## PROBLEM
Where does the word "computer" occur in the entries below? Copy every line that has it.
● ● ● ●
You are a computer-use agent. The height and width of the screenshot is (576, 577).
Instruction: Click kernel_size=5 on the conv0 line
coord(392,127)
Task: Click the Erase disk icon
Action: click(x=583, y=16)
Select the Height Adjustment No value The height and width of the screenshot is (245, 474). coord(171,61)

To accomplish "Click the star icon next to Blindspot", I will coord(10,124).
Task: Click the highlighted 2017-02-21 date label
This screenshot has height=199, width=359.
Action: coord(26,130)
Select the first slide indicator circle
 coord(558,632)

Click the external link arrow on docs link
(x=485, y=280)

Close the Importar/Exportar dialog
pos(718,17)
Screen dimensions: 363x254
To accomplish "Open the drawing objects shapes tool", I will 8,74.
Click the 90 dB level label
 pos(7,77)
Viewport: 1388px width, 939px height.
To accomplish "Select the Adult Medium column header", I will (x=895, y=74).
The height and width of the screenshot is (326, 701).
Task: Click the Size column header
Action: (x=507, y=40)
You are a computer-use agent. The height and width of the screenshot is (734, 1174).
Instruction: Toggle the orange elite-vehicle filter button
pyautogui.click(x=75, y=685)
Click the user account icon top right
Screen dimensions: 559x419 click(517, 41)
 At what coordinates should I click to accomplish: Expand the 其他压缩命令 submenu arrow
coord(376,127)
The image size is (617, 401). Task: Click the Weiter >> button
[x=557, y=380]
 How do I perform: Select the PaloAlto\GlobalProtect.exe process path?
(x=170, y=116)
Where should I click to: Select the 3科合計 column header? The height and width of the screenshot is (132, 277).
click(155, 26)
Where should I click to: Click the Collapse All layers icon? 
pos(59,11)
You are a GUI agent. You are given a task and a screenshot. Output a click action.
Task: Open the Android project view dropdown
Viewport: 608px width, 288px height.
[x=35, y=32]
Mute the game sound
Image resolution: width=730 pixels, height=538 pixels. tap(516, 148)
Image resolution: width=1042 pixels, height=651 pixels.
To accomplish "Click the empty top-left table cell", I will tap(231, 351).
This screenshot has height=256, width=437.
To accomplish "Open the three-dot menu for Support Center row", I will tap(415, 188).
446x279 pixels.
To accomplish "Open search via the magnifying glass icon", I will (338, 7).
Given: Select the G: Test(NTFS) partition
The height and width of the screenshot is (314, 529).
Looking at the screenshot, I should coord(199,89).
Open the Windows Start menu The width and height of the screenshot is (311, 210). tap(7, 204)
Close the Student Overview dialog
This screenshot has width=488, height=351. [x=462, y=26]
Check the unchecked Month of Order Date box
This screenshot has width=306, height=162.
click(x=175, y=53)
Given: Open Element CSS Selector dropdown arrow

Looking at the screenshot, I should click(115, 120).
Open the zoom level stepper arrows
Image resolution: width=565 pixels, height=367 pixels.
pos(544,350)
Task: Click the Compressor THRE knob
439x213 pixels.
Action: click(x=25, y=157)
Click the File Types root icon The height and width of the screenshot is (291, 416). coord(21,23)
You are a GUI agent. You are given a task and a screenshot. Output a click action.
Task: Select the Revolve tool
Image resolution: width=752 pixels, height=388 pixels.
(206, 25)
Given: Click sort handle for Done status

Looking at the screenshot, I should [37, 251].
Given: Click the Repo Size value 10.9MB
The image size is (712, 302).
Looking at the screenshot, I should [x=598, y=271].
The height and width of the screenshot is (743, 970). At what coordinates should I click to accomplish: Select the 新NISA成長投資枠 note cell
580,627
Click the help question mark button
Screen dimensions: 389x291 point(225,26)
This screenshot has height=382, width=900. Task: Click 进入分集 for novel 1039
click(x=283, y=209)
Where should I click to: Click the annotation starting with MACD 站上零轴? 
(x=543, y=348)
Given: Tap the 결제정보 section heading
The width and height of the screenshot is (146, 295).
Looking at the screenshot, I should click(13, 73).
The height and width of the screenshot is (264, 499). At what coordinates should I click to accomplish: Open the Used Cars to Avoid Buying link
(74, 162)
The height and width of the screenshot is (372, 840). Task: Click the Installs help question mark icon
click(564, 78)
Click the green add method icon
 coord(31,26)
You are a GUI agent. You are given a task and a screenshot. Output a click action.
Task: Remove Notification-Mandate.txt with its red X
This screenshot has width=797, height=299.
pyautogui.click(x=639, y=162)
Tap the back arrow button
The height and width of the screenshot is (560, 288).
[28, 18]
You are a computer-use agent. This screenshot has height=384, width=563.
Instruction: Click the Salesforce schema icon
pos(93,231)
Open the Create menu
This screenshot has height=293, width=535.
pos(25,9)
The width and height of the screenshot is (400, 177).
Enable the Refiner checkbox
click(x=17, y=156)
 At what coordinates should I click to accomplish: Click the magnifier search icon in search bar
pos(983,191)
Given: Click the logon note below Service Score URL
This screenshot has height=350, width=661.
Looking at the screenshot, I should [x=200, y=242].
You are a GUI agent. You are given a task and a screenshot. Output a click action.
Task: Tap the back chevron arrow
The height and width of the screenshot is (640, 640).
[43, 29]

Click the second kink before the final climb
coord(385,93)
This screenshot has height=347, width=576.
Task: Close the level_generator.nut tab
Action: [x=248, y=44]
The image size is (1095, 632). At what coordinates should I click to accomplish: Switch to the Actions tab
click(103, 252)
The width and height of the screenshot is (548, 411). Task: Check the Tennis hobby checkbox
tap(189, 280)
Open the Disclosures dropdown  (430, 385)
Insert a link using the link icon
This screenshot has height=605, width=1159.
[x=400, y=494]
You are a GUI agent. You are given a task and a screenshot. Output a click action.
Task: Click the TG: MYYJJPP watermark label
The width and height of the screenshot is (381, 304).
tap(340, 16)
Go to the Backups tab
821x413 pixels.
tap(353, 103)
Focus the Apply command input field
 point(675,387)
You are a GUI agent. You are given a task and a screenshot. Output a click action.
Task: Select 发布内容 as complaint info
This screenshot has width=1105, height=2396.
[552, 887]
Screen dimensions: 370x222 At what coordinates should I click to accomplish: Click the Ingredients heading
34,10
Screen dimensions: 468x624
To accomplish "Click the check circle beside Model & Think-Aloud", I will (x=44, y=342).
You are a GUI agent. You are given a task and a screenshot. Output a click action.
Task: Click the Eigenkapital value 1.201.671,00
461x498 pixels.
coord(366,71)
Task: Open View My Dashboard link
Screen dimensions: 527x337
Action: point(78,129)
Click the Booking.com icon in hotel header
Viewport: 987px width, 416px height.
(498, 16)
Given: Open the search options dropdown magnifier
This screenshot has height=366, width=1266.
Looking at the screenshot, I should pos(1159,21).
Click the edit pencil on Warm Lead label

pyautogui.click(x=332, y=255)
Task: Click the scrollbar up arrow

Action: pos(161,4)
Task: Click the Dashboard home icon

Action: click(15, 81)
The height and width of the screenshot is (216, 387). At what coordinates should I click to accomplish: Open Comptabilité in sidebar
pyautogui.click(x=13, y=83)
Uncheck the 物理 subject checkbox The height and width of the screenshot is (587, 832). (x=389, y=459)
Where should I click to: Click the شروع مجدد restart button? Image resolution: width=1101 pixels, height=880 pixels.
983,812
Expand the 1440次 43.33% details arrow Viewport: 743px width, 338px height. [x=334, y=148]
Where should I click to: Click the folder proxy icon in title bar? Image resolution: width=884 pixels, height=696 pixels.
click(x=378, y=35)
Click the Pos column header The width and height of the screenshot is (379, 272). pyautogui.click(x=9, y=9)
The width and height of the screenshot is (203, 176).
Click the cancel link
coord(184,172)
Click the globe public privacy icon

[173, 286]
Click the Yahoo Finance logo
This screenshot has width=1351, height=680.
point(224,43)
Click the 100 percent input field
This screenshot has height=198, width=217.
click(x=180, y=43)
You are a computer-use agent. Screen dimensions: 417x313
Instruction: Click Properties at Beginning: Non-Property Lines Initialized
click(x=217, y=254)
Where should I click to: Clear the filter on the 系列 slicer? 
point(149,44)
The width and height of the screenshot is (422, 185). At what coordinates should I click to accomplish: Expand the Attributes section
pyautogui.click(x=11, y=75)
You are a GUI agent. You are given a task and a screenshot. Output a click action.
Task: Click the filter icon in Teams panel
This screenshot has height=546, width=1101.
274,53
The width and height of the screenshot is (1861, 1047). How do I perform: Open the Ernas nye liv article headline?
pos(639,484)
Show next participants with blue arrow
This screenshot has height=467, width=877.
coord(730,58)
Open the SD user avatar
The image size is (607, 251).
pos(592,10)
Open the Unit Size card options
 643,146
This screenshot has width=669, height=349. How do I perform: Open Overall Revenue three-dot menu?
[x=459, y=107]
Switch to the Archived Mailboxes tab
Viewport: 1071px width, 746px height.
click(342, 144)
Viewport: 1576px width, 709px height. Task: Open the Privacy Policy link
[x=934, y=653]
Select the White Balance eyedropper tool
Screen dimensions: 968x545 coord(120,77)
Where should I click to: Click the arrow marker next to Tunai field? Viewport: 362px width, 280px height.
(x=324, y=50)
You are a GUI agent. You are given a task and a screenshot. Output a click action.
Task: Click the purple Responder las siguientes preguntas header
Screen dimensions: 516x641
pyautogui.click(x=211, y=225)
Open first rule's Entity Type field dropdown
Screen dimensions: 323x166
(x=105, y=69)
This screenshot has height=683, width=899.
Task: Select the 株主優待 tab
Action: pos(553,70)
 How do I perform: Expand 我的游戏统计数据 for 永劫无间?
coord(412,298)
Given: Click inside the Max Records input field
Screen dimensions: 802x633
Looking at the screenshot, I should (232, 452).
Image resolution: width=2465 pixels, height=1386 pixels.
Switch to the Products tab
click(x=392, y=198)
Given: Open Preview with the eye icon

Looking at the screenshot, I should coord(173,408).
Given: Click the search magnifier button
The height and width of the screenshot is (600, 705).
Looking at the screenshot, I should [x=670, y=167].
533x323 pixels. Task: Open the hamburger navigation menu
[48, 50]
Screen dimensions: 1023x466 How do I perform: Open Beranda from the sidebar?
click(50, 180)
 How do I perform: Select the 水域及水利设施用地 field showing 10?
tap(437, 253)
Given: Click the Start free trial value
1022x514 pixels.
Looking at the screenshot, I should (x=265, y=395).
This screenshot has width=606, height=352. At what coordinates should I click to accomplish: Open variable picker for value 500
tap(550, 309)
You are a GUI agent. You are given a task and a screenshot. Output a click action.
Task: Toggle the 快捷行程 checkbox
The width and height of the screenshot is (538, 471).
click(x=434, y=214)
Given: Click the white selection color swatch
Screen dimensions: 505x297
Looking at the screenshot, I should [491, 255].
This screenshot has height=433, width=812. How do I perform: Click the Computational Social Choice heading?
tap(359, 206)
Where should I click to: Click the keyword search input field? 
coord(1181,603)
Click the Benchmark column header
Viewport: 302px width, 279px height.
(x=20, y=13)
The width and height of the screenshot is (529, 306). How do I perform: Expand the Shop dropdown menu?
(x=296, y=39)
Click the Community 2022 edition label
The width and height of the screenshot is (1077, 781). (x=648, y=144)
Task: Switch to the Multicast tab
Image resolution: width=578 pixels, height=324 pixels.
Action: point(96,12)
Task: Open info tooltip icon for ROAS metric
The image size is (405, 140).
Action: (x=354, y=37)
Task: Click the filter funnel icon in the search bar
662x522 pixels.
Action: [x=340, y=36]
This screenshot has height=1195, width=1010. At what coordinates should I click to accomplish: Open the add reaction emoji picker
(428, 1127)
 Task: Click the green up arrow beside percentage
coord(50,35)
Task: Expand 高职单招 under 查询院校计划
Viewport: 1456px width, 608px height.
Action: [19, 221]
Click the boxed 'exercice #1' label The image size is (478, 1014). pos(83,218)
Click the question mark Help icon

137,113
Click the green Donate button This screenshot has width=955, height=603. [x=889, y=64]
● ● ● ●
## SOLUTION FOR THIS PROBLEM
You are a computer-use agent. The height and width of the screenshot is (576, 577).
You are a computer-use agent. The height and width of the screenshot is (734, 1174).
You are a computer-use agent. This screenshot has height=384, width=563.
You are a computer-use agent. Screen dimensions: 417x313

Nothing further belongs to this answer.